En 1988, con la publicación de Un habitante del séptimo cielo, Fabio Martínez, escritor caleño, se dio a conocer con éxito en la narrativa de ese momento. La novela contaba, con gran derroche de humor, en un lenguaje sencillo y conversacional, las exageradas situaciones que hubo de afrontar un estudiante latinoamericano en París. A ésta le seguiría Fantasio, colección de cuentos en lo que continuando su vocación de escritura desenfadada, afirmaba un estilo minimal, donde lo que se cuenta puede parecer intrascendente (piénsese en Carver), pero que leídos desde el invisible tejido intertextual hace que la verdadera intención demoledora aparezca.
Otro tanto sucede con Del amor inconcluso (Premio Jorge Isaacs, 1999). En las dos secciones en que está dividido el libro: «Del amor inconcluso» y «Memoria del escritor», se evidencia una postura irreverente frente a la palabra. La palabra le sirve a Martínez para exorcizar la angustia en un efecto de catarsis.

• [DATOS DISPONIBLES]

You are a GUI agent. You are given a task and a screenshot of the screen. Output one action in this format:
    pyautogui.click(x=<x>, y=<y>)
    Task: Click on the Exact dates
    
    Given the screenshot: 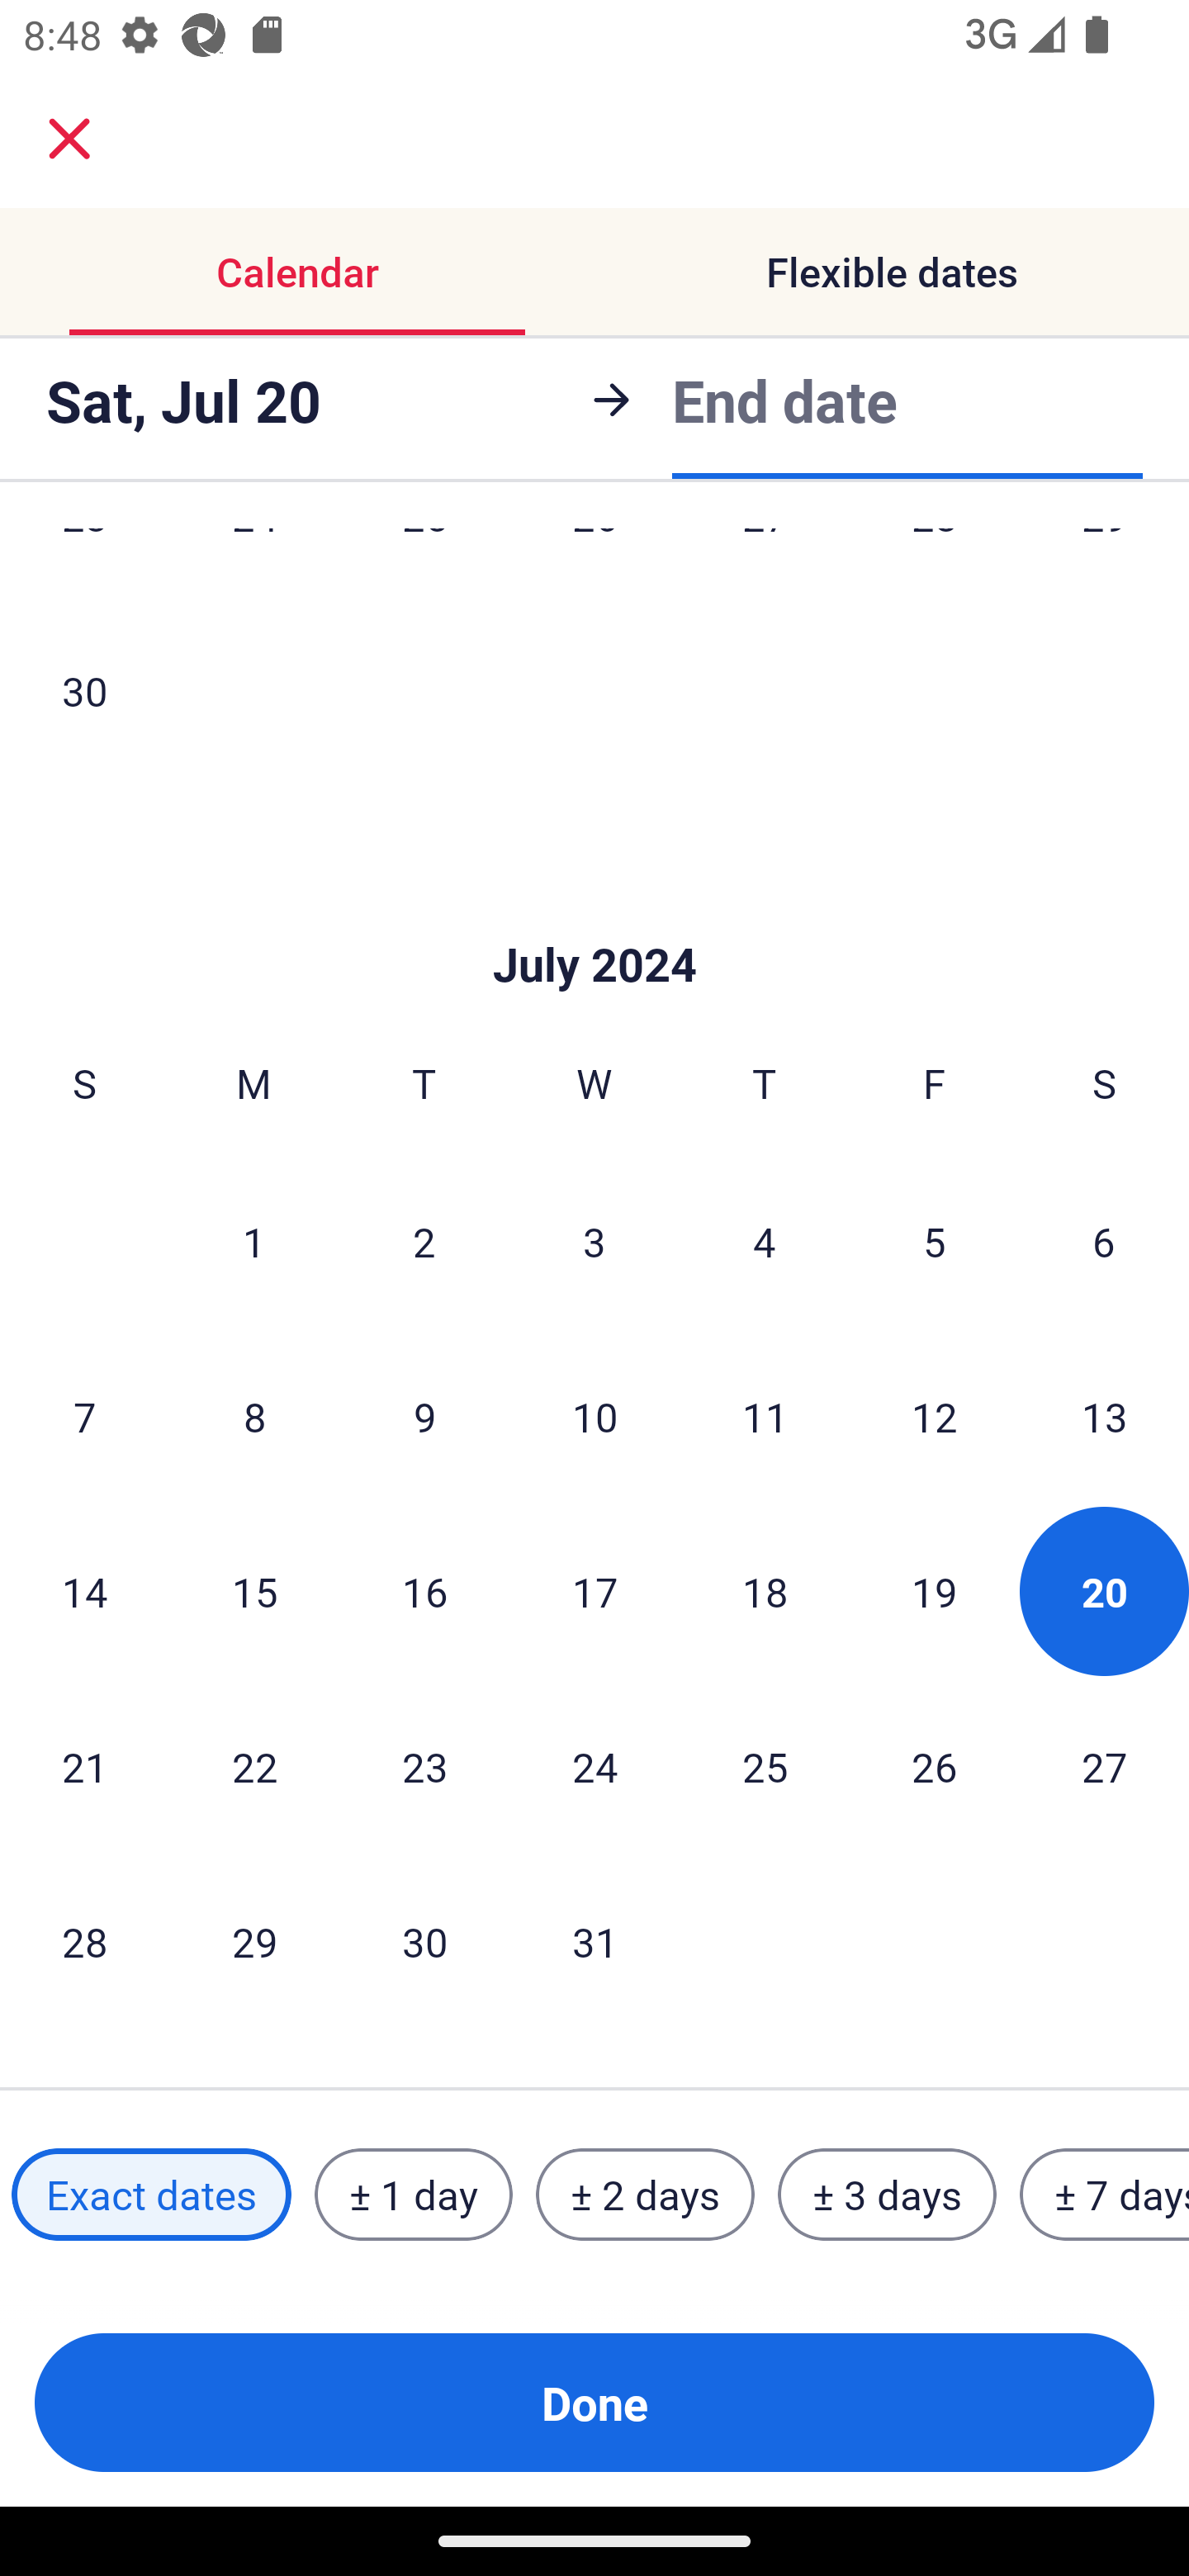 What is the action you would take?
    pyautogui.click(x=151, y=2195)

• [OBJETIVO DE LA TAREA] Extrae del fragmento sobre la obra de Fabio Martínez todo lo que va desde «Otro tanto sucede» hasta «efecto de catarsis.», ambos incluidos, sin alterar una sola palabra.

• [SOLUCIÓN ESCRITA]
Otro tanto sucede con Del amor inconcluso (Premio Jorge Isaacs, 1999). En las dos secciones en que está dividido el libro: «Del amor inconcluso» y «Memoria del escritor», se evidencia una postura irreverente frente a la palabra. La palabra le sirve a Martínez para exorcizar la angustia en un efecto de catarsis.